[Stored records]
[Start of section]
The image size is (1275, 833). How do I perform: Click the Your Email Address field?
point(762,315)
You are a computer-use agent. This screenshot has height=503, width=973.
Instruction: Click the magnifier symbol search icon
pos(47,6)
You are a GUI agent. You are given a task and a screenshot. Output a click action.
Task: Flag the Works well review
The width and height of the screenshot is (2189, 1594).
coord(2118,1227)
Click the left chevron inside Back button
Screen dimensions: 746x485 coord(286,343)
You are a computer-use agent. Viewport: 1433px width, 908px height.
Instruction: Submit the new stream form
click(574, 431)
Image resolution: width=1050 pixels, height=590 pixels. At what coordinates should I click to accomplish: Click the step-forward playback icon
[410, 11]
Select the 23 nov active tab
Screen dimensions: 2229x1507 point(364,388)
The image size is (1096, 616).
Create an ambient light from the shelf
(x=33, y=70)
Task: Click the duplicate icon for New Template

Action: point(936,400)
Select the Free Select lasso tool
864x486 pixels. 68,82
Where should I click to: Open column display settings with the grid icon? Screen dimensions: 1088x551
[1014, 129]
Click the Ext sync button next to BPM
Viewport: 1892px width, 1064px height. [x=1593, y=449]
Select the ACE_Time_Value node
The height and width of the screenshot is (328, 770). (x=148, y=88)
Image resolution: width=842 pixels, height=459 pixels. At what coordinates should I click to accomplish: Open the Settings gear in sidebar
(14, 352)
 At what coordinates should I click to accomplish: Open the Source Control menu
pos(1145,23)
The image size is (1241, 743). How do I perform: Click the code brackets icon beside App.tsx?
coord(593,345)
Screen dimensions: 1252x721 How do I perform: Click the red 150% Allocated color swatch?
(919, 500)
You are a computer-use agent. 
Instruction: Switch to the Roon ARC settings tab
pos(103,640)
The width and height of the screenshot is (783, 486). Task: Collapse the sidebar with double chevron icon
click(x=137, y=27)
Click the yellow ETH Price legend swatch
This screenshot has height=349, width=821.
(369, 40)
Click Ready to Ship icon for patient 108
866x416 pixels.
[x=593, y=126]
[End of section]
◆ **Exercise**
What is the number of lines in the data above that include the word "computer"? Answer with that number only.

◆ **Answer box**
3